Dear College Bar Revelers and Dartiers,
Not to be that guy, but I want to give you my non-statistical take on the COVID-19 pandemic.
When MSU President Stanley issued an e-mail last Wednesday about converting curriculum online, I took part in the joy of being able to attend class in my pajamas. Yet, I was not one of the hundreds lining up at East Lansing’s famous college bars. I love half off at Harper’s and a $5 mug at Lou and Harry’s as much as the next guy, but this week I chose to value both my health and the community around me.
Yes, you’re right, the chances of surviving the virus are high, but the prevalence of symptoms of COVID-19 remain high as well. As college students, we may not even realize we’ve contracted the virus. It could be a minor temperature, or a cough. Regardless, we have a strong enough immune system to get over it within a few days.
Yet, in that period, people around us can also contract the virus, just by being in our presence. From a shake of a hand to a gentle bump at the bar, the virus can spread, but it’s just a cough, right?

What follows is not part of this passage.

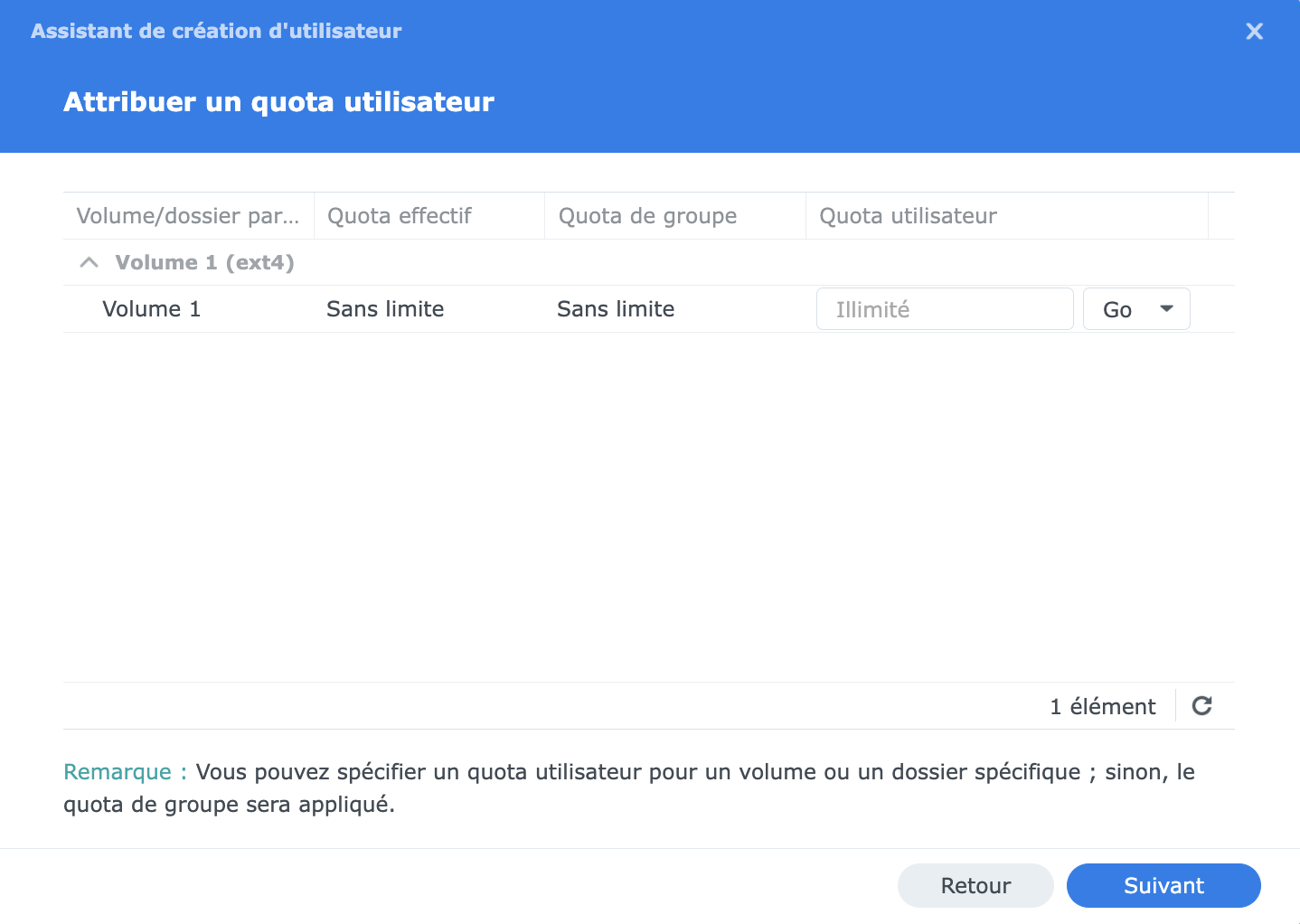
Task: Close the user creation wizard
Action: point(1254,32)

When anyone with that “minor temperature” or “cough” decides to interact with older members of the community, it’s a different ball game. Older people aren’t blessed with the healthy immune systems we have.

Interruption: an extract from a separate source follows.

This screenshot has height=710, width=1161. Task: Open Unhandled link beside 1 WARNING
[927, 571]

The virus can give them extreme flu-like symptoms, enough to put them in the hospital. Their chances of a faster recovery are significantly lower and chances of death heighten.
It may not be someone in your immediate family that requires hospitalization, but what's the point of putting someone else at risk?

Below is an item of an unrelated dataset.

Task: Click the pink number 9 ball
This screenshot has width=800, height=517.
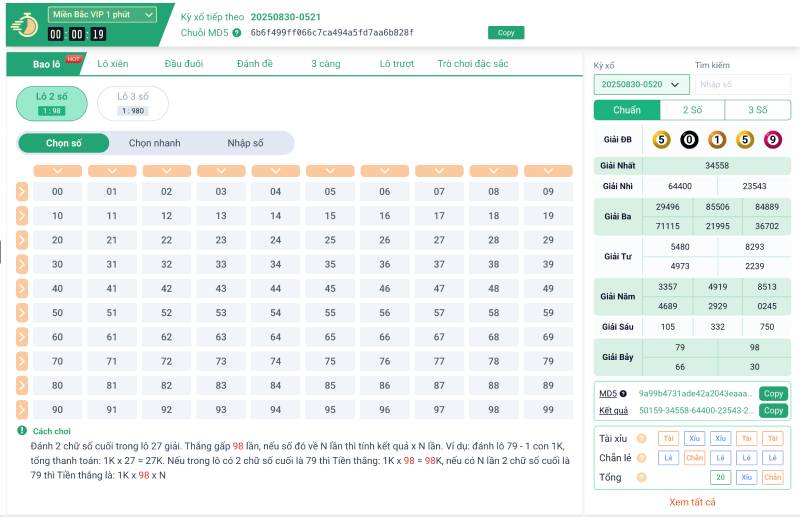Action: (x=772, y=140)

There’s a simple way of lessening the prevalence of cases and it’s called social distancing, NOT social isolation. Social distancing is simply avoiding large crowds where the virus can spread. Social isolation is a state of complete lack of contact with others, which no one is asking you to do.
It all comes down to a fundamental epidemiology principle: If you limit the risk of exposure, then you'll limit the outcome. Want to have a few beers with your friends at home? Go for it, I’ll even buy.
It’s our civic duty as college students to work together in slowing down this virus for good. Distance yourself and practice good, proper hygiene — it's not that hard. I hope to be kicking back with a few drinks at the bar soon, but for now I’m enjoying extra sleep and time with my family — you should too.